The carriage rolled on, taking this street then that. It was forty-five  minutes before the carriage came to a stop. Booming voices and peals of  laughter filled the chilly air.

"Where are we?" Regina asked, pulling back the edge of the red velvet curtain that hung over the window.

"Do you remember when I suggested that I should take you to go see some of your own kind?"

"Jesters, you mean?"

"Just so," he said with a nod, oddly pleased that she'd remembered that.  "I thought today I'd take you to Covent Garden to see the jesters. And,  of course, we'll be sure to see the jugglers, bearded ladies, rotten  vegetable vendors, and two-bit actors, so you can decide which source of  entertainment to hire for the breakfast."

"Thank you."

"Well, come along, then," he said, reaching for her hand. He hated being  thanked. He didn't deserve it, especially where Regina was concerned.                       
       
           



       

Regina allowed him to help her descend the carriage then, without his prompting, put her hand on his arm.

Blood pounded in Edward's ear at her simple gesture. "I'm assuming you  haven't been here before," he ventured after they entered the grounds  and he caught sight of Regina's partially opened mouth as she stared at a  man on stilts juggling his "wife's" apples while she chased after him,  scolding him in front of a roaring crowd.

"You assume correctly. My father never made time for this sort of thing;  he was far too busy. And it'd have been an offense of the highest order  to even mention such a place at Sloan's."

"I do wonder why?" Edward teased, pointing to the left where a woman  dressed as a barmaid and wearing a tall wig stood on a small stage and  sang.

"Perhaps because the school used to be run by nuns before the ban of  Catholicism?" Regina suggested, a teasing sparkle in her eye.

"Right. We're here to see your kind. I nearly forgot." He pointed  forward. "They keep the jesters over there so not to scare the patrons."

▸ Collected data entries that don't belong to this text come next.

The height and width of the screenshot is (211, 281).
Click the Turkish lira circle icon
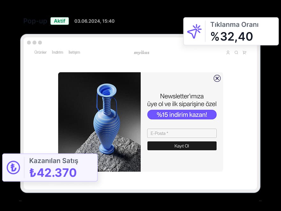point(13,168)
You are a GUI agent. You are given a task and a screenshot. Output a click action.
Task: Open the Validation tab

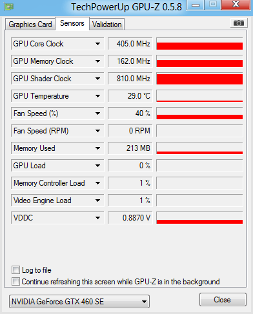click(x=107, y=25)
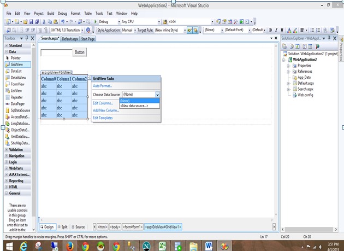This screenshot has height=251, width=344.
Task: Pick the DataList control from Toolbox
Action: click(16, 71)
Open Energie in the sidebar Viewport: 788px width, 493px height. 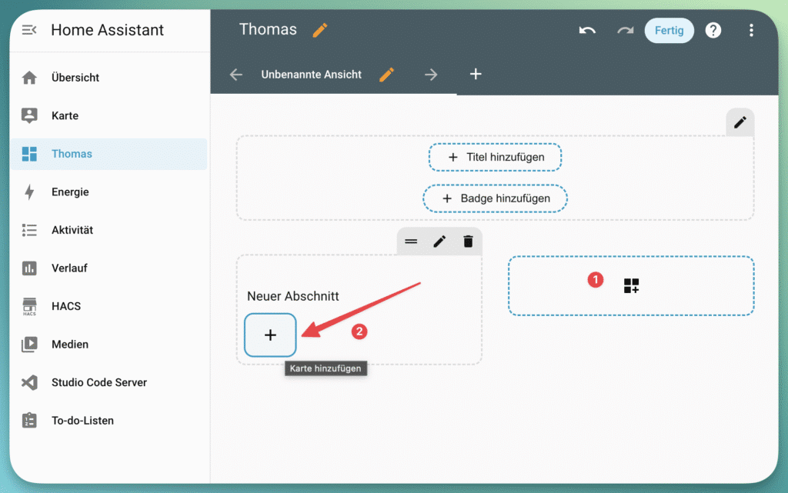point(70,192)
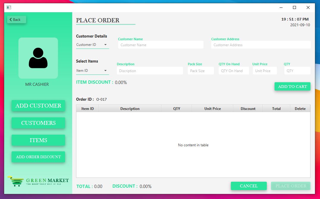Click the Unit Price column header

pos(212,108)
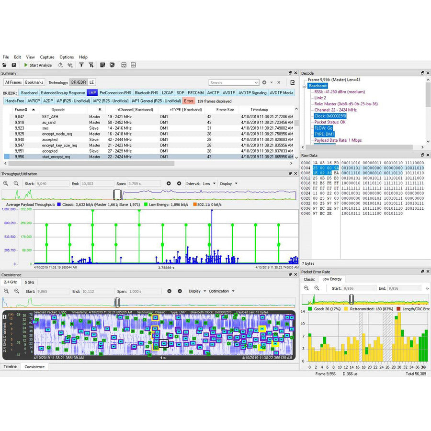Screen dimensions: 431x431
Task: Click the undock icon on the Decode panel
Action: point(422,73)
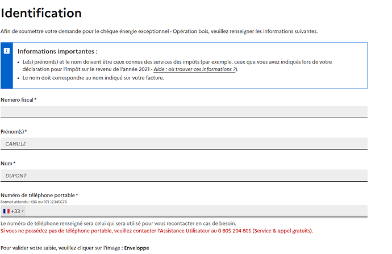
Task: Click the 'Le nom doit correspondre' bullet
Action: click(x=93, y=78)

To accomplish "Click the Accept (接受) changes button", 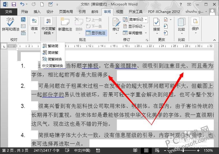I will [157, 24].
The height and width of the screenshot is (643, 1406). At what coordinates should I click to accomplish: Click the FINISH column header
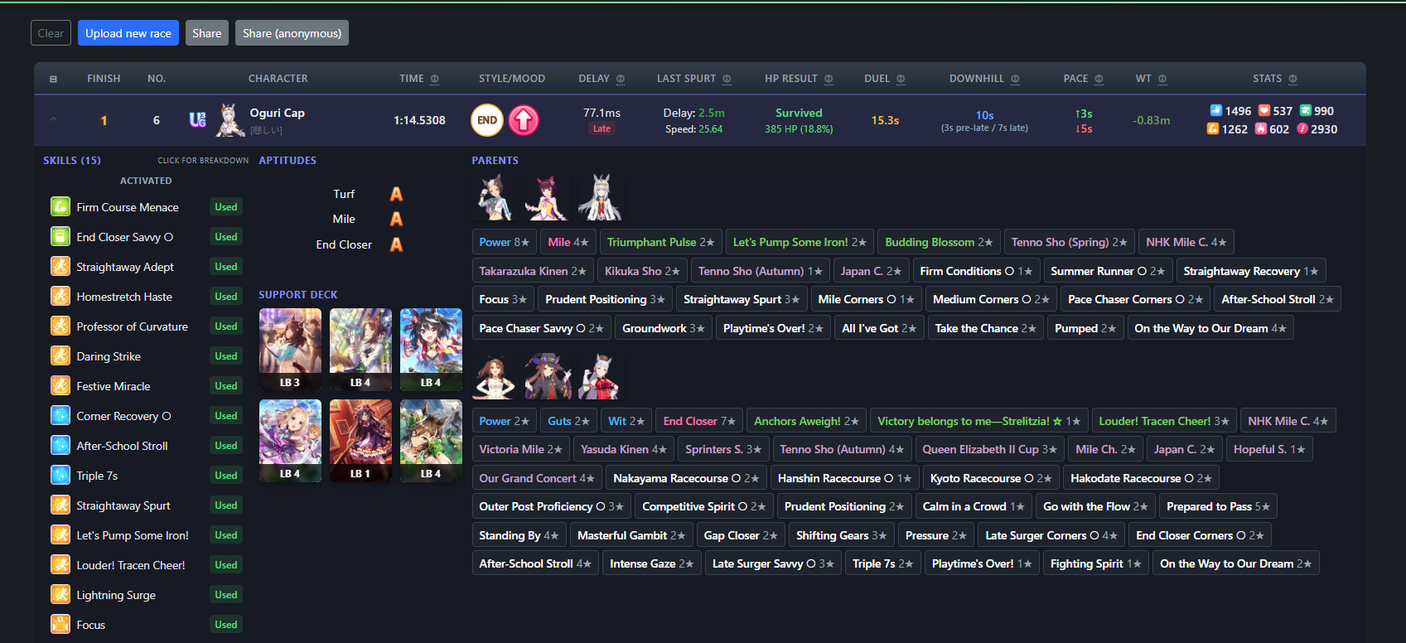coord(104,79)
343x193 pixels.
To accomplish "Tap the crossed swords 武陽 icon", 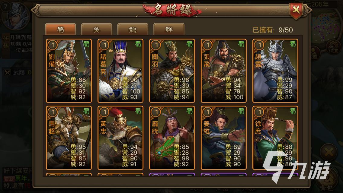I will pos(8,72).
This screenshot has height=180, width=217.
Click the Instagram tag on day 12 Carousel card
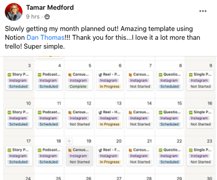78,118
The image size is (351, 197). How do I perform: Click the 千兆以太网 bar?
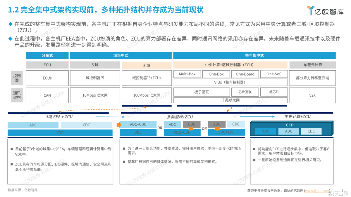tap(230, 100)
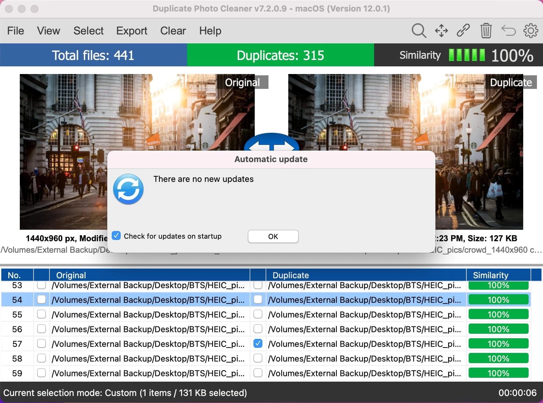Click the trash can delete icon
The image size is (543, 403).
[486, 31]
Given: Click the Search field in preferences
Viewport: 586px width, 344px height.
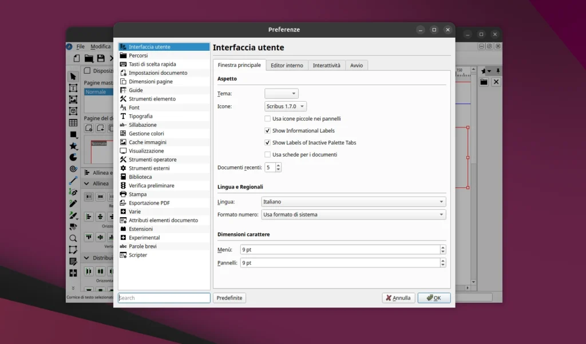Looking at the screenshot, I should [x=164, y=298].
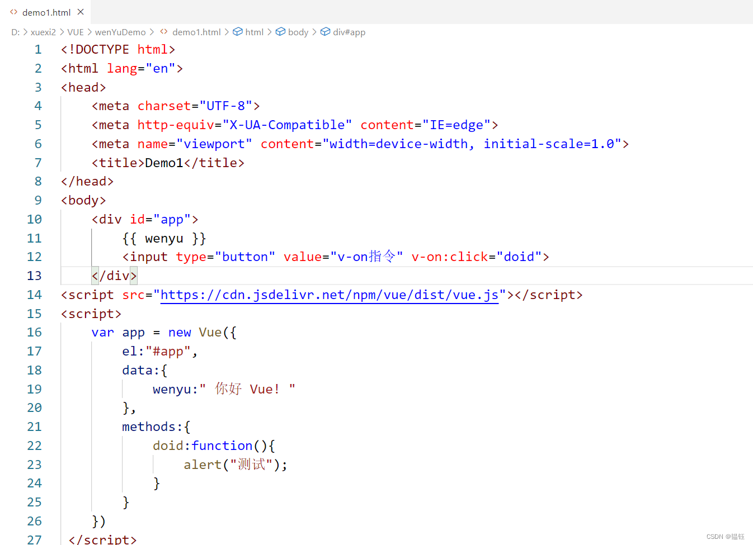
Task: Open the chevron between body and div#app
Action: tap(314, 32)
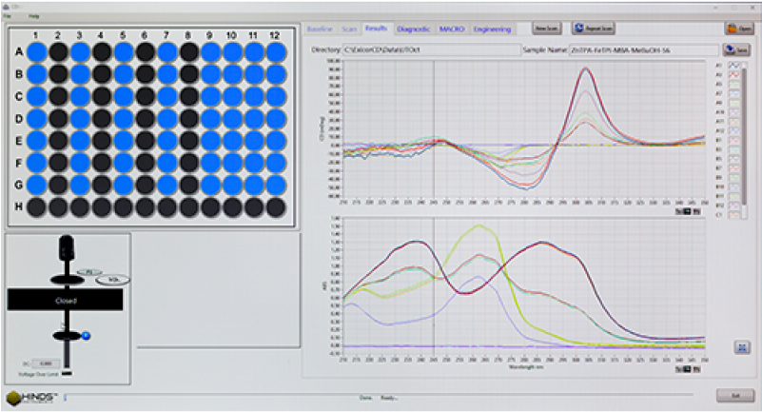Click the blue indicator on the optical diagram

pos(85,335)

She scoffed. "Scare the patrons? I think that dancing barmaid took care of that."

"Not these patrons." He led her slowly down the lane. "If we walk past anything you wish to see longer, let me know."

"Is that man juggling knives?"

Edward followed her outstretched finger with his eyes. "Indeed. Notice the black glove on his left hand?"

"Does he wear it so he doesn't cut himself?"

Edward shook his head then leaned in close to her. "Look carefully."

She leaned her head closer to Edward's, her silky hair brushing his nose. "What am I looking for?"

Edward inhaled her scent. She smelled of spring and honeysuckles. So  intoxicating. "Just look closely and you'll see it," he murmured.

"Does it have something to do with his glove?"

"Mmmhmmm."

She gasped. "He has only four fingers!" She turned her head to look at him and opened her mouth to speak, but no words came out.

***

There was an intensity in Edward's eyes she'd never seen before,  quelling her words and thoughts. His body so close to hers, she could  feel his heartbeat the same as she could feel her own.